STATED GOAL 1:
Answer these questions about the forum thread on the Nikon D80 error:
(a) How long ago did the camera start giving the error, according to the first post?
(b) What does the camera display when the shutter button is pressed?
(c) Which camera's manual did PhillyPhoton look in?
STATED GOAL 2:
Write the next part of the forum thread about the Nikon D80 error, starting after freddyb's quote of PhillyPhoton's reply.

# Nikon D80 "Err F" error?



## freddyb (Jan 21, 2011)

hello, 

i am new to this forum, i am not sure if i am in the right section.

well i have a nikon D80 and 2 months ago it started to give me an error.. it wont focus and it wont save the picture..

its always flashing saying "Err" and when i press to snap a picture it says "lo F3.5"

any help on how i can get this camera back working?

thanks,
freddyb


----------



## PhillyPhoton (Jan 21, 2011)

looking in the manuel of my D90

says that Err is a camera malfunction and 

realease shutter, if error persists or appears frequest consult nikon authorizied service dealer,

have you tried to google it or sometimes there may be a helpful video on youtube to walk you through a fix


----------



## freddyb (Jan 21, 2011)

PhillyPhoton said:


> looking in the manuel of my D90
> 
> says that Err is a camera malfunction and
> 
> ...

Rows for locating text and elements:
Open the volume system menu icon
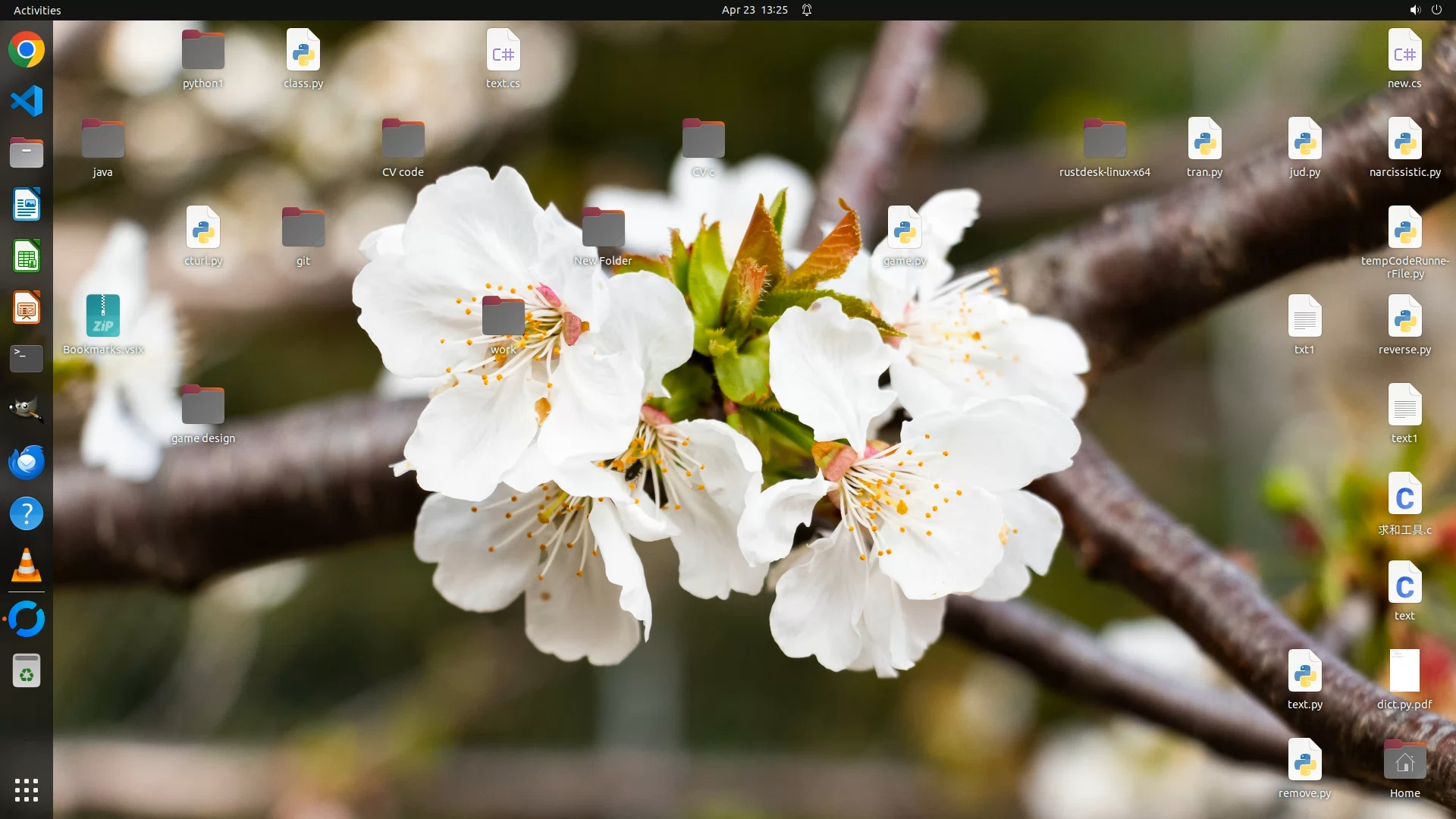 click(x=1414, y=10)
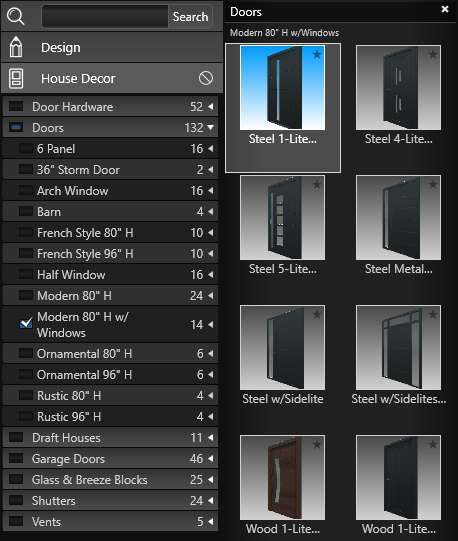Image resolution: width=458 pixels, height=541 pixels.
Task: Collapse the Doors category arrow
Action: point(211,128)
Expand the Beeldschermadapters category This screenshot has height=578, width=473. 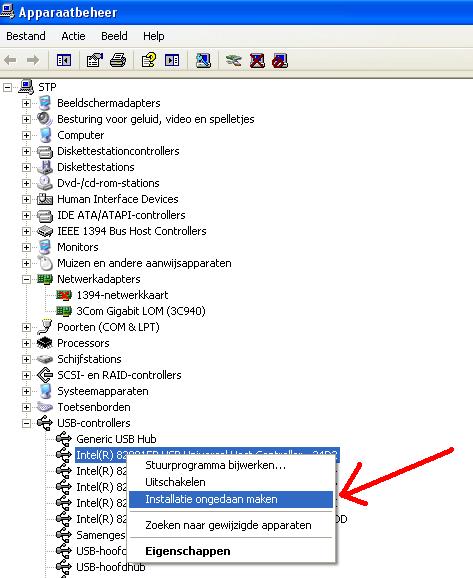(x=26, y=103)
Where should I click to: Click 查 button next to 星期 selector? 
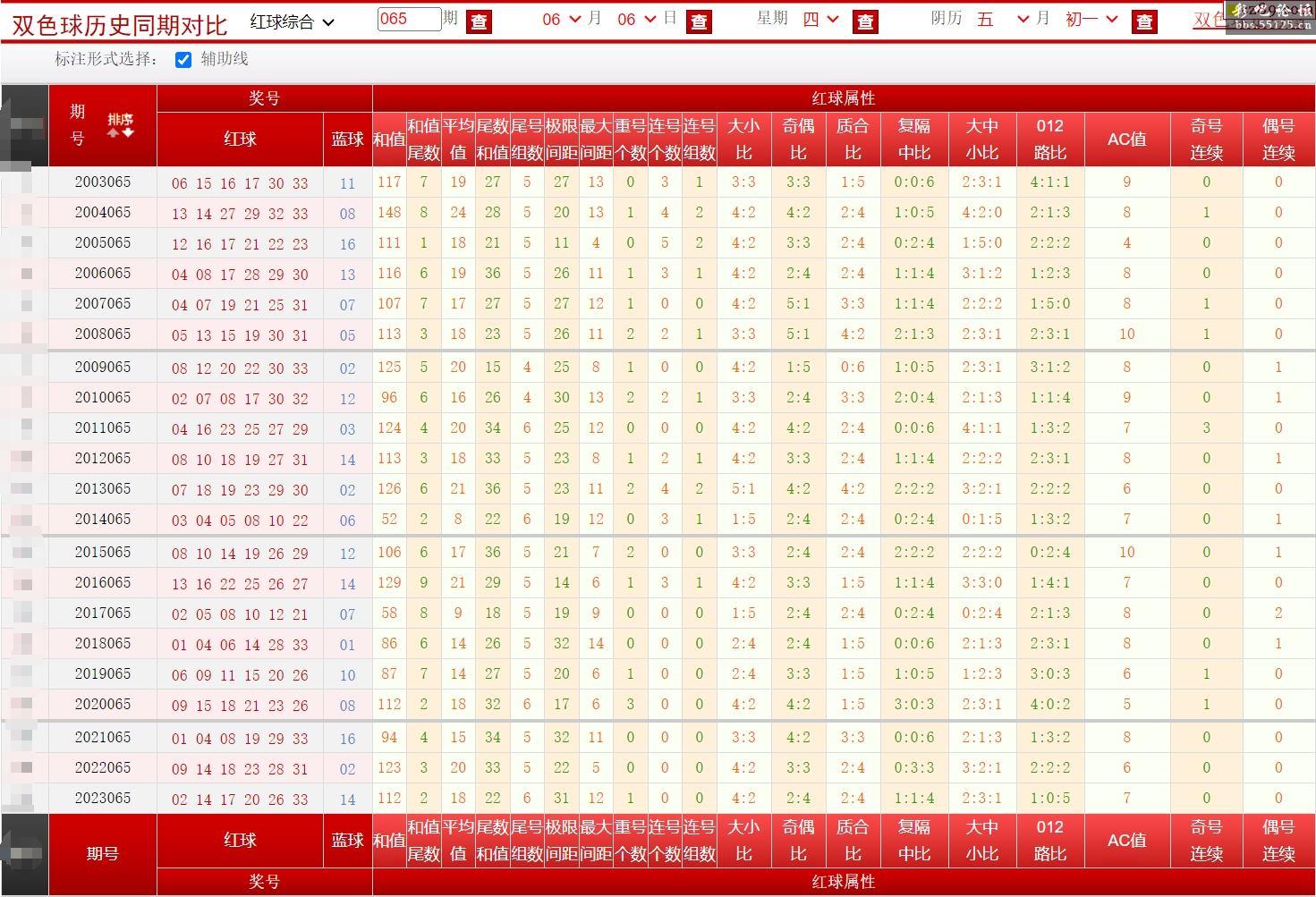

FINAL ANSWER 1:
(a) Two months ago.
(b) "lo F3.5"
(c) The D90.

FINAL ANSWER 2:
yea, i looked at the d90's user manual too.. and it says the same thing,

ive tryed googling it and youtube too.. but it still presists and i have no nikon dealer close to my house... :S

but still thanks.


----------



## PhillyPhoton (Jan 21, 2011)

search the forum "D80 err" i just did and found quite a few posts, you may have some luck there


----------



## freddyb (Jan 21, 2011)

PhillyPhoton said:


> search the forum "D80 err" i just did and found quite a few posts, you may have some luck there



no luck  ... any more diognostics i can do?


----------



## KmH (Jan 21, 2011)

You can download a D80 users manual at nikonusa.com.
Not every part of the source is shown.